Working out the worksheets
A bit of a work in progress...
In 2022, I worked with a teacher (the fabulous Sue Cunich!) who introduced me to Targeting Early Numeracy (TENs) games. As an experienced educator, she took what was effective from that resource and implemented it, seamlessly differentiating the activities and using a gradual release of responsibility model. While TEN has been found to have null results (in part due to oversight changes while attempting to evaluate its intervention). It took me about 2 terms to feel confident and comfortable with the small range of activities and the model of implementation, even with significant and ongoing support from Sue.
At the same time, I was discovering cognitive load theory and its classroom implications, and studying my Masters of Education at La Trobe with Pam Snow and Tanya Serry. Over time, I started to recognise why the techniques Sue taught me were effective:
The set size was limited. For example, we might work on 2x tables for a week. Set size crops up again and again (see bite-sized practice) in maths fluency research.
Routines. I taught the routines for participation and set up materials for fast engagement (using maths kits shared between partners). See Peps McCrea for more on why this matters.
Gradual Release of Responsibility. On Monday, we practised whole class. On Tuesday, we practised whole class and then in pairs. On Wednesday and Thursday, we practised briefly whole class with less scaffolding each time and then students worked in pairs. On Friday, students went straight to independent practice.
I understand why educators who have been around for a long time talk about how every program or initiative has some elements which work and to never throw the baby out with the bathwater.
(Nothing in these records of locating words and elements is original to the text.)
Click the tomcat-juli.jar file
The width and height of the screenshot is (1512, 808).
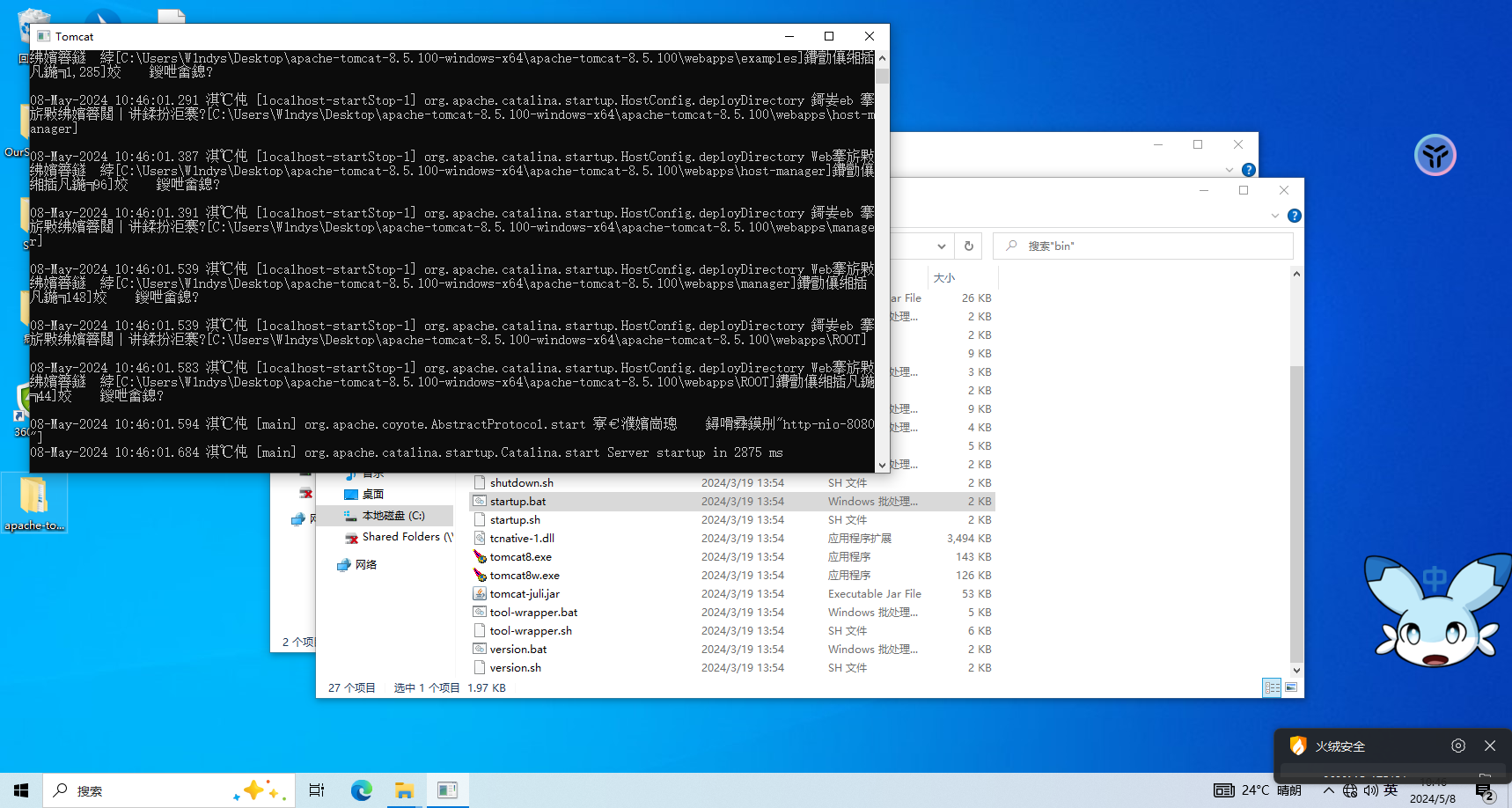[x=524, y=594]
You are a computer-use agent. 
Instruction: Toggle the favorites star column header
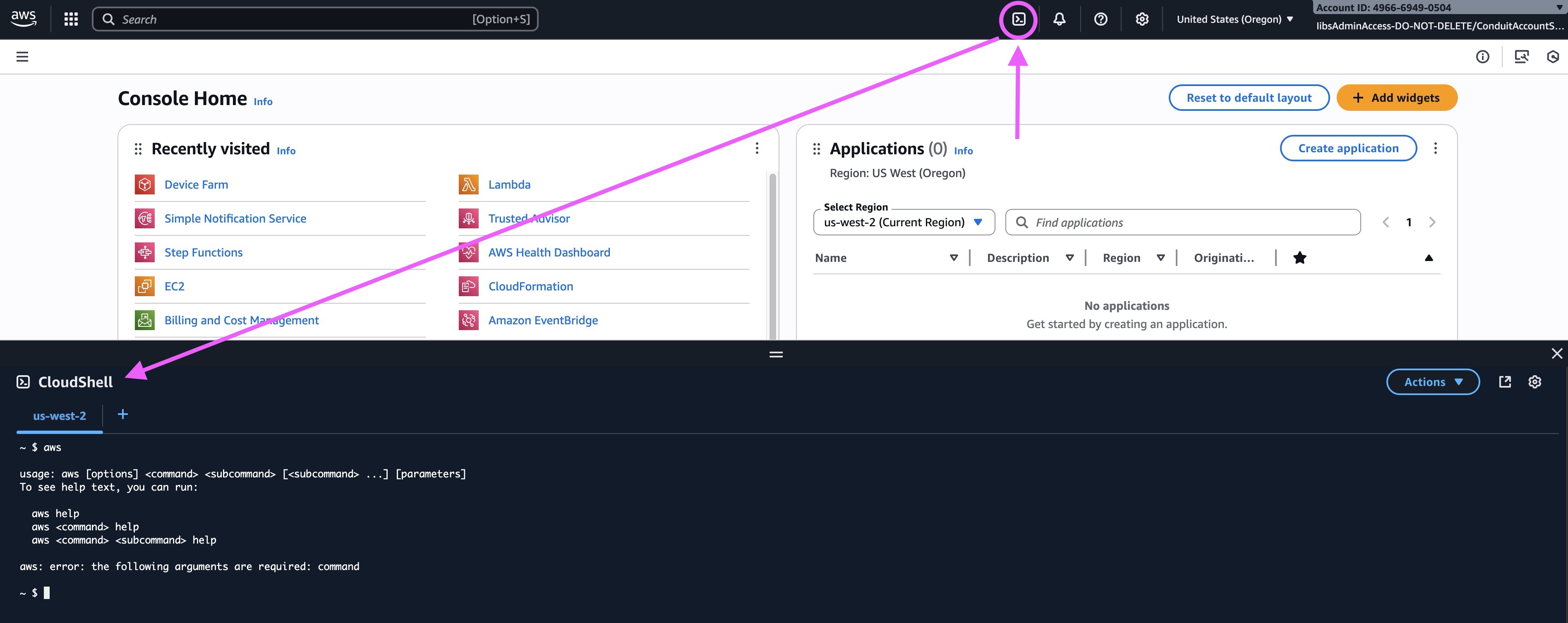tap(1299, 257)
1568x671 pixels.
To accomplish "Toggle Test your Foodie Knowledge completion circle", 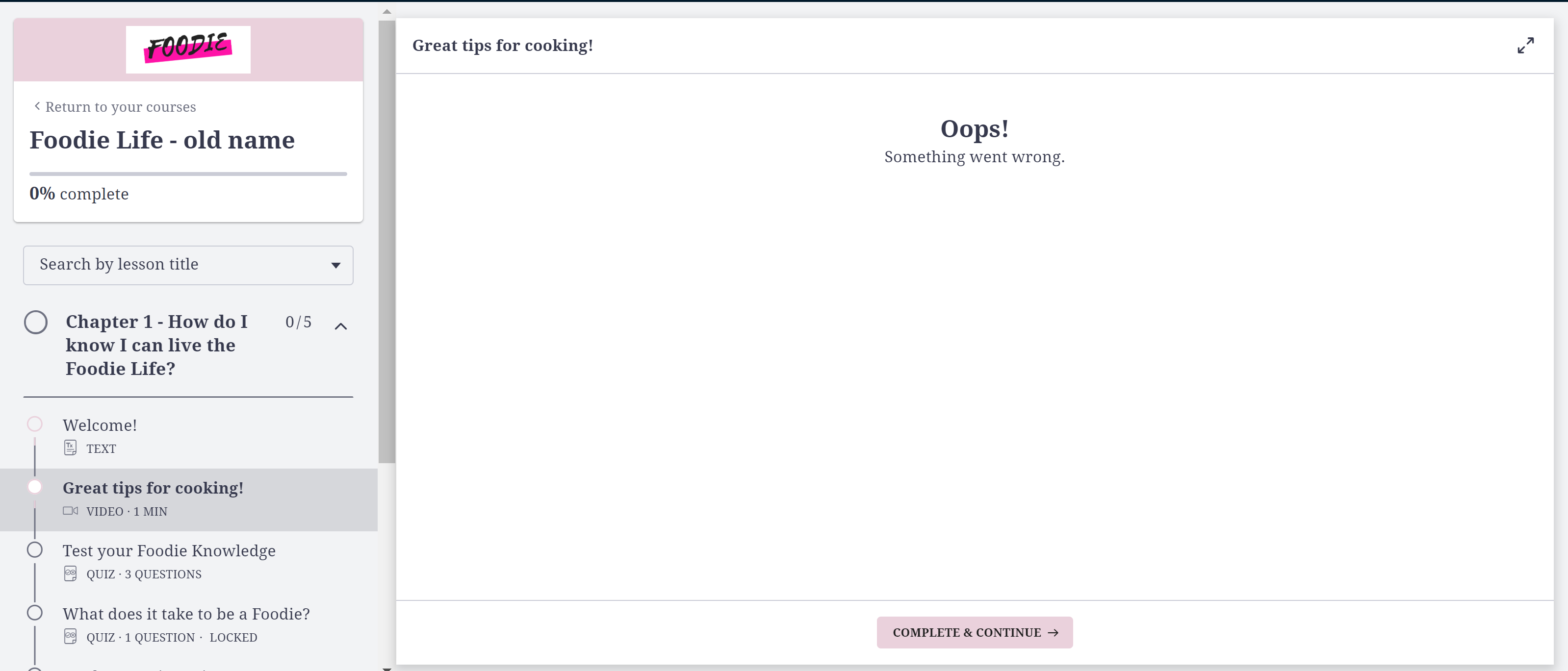I will pyautogui.click(x=35, y=550).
Throughout 2023-2024 I experimented with adjustments to these games and carefully observed the results with the classes I taught (Year 5/6 and Year 2), while also looking at how Daily Reviews could incorporate fluency. I followed everything I could from Brian Poncy, David Morkunas, Toni Hatten-Roberts, ThinkForwardEducators (so many webinars worth watching!), Anna Stokke, Samantha Charlton, Martin Ravindran, the WhatWorksBest maths conferences at Templestowe and more, each influencing my perspective on maths fluency (fact and procedural) and leading to consistent developments in my thinking and practice.
In Term 1 this year, I unleashed my current thinking into annotations for each and every Maths Ninja operation sheet (also discussed in ‘What’s the hierarchy?’):
Then I recognised that perhaps not every teacher would feel confident to immediately implement this in a teaching sequence, nor necessarily provide differentiated practice for each student. So I created consistent worksheets for teachers to use:
Then I took it a step further, and created Row 1, Row 2 and Row 3 ladders to support differentiation:
Problem solved right - that’s everything teachers could possibly need, job finished.
Why did I think that just giving teachers an overwhelming amount of resources would be enough? No idea, but golly that was short-sighted. If it took me about 2 terms with daily/weekly support from an experienced teacher, what on earth possessed me to try to try to shortcut that for the teachers I work with? Some of it is well-intentioned, thinking that other teachers are always more experienced and smarter than me. Some of it it directly the Curse of Knowledge - I know so much I forget what it’s like not to know. For the next few blogs, I’ll keep unpacking the worksheets and what I’ve learned about what NOT to do - and how I’m responding to this.